Okay, well, it IS about a minotaur, but it's more about the dullness and meaninglessness of a life in poverty and the normalization and internalization of mockery.

The minotaur hates himself as much as the haters hate him. But he only hates himself because he has been shaped to.

His actions and decisions are exactly human. There is nothing he does in this story that any person after a lifetime of mockery might do...

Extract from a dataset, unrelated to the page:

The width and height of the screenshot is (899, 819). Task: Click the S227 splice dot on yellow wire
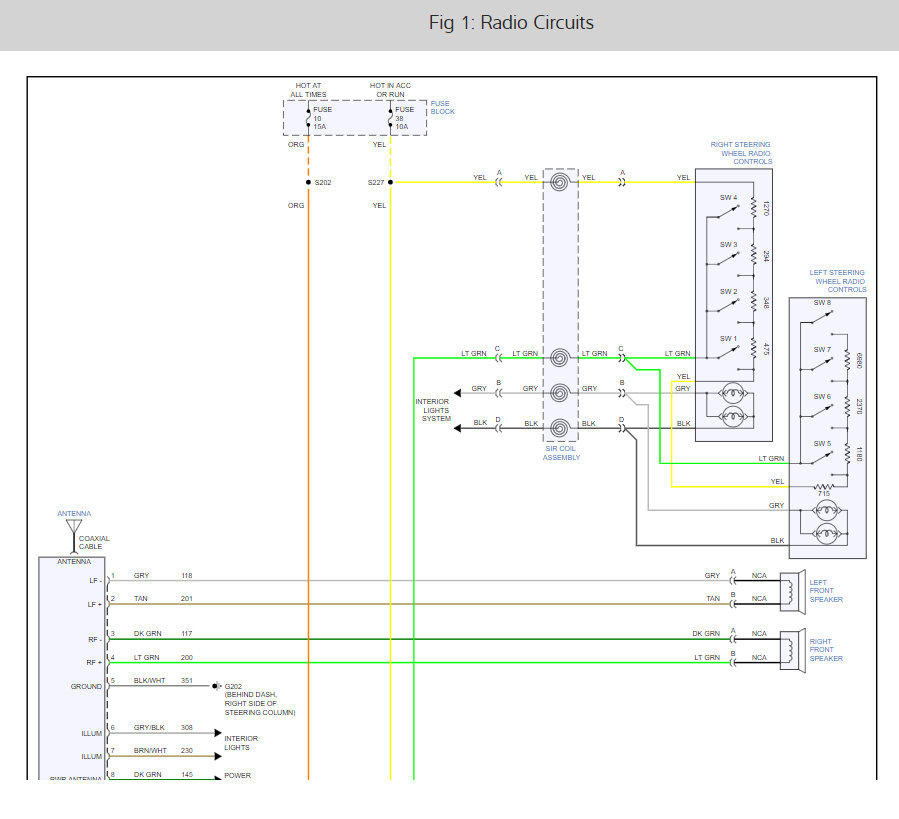point(390,183)
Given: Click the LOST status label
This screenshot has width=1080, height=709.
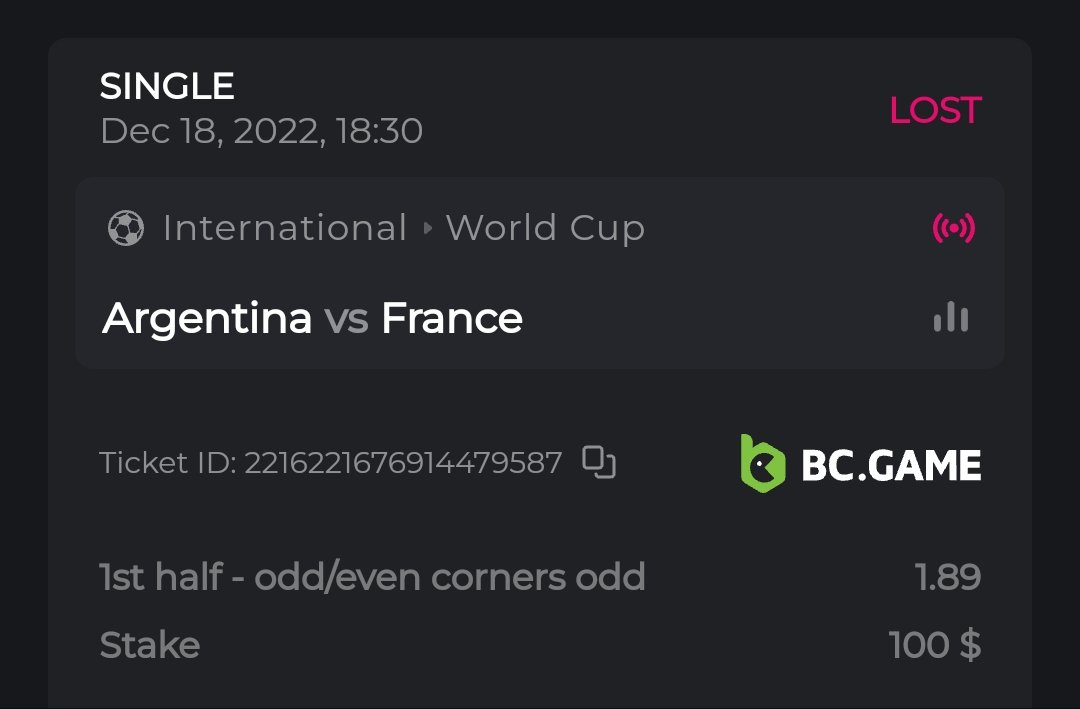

Not sure about the reviews referring to a lack of closure - this book closes. Is it happy ever after? Did the Minotaur get kissed by the princess and turn back from a frog to a handsome prince... no... but life doesn't offer that... ( )
  crazybatcow | Nov 2, 2023 |
“The architecture of the Minotaur’s heart is ancient. Rough hewn and many chambered, his heart is a plodding laborious thing, built for churning through the millennia. But the blood it pumps—the blood it has pumped for five thousand years, the blood it will pump for the rest of his life—is nearly human blood. It carries with it, through his monster’s veins, the weighty, necessary, terrible stuff of human existence: fear, wonder, hope, wickedness, love. But in the Minotaur’s world it is far easier to kill and devour seven virgins year after year, their rattling bones rising at his feet like a sea of cracked ice, than to accept tenderness and return it.”

Five thousand years on from apparently being killed by Theseus the Minotaur or M as he is known by his colleagues has escaped the labyrinth and is now working as a line chef in North Carolina. M leads an ordered lifestyle in a shabby trailer park, keeping to himself , keeping his horns down and simply trying to fit in in this new town.

Virtually all the characters in this book are regular, everyday, hard working, lower-middle-class human characters struggling to bring in a regular pay check, people are fired and new ones hired, some are cruel some are kind, some get injured at work, some move homes but all are simply trying to keep a roof over their heads and make a life for themselves. M is no different.

M is the proverbial elephant in the kitchen. He is the person people try to talk down to or ignore, the guy whom the bullies like to try and poke fun at and belittle. But despite his unfortunate deformity he pays his rent, fixes cars on the side and helps out his colleagues and neighbours. Whatever his past, he is now part of the great human herd trying to survive. He isn't going to die but he's got to make a living. M is a team player, who is good at what he does but different nonetheless.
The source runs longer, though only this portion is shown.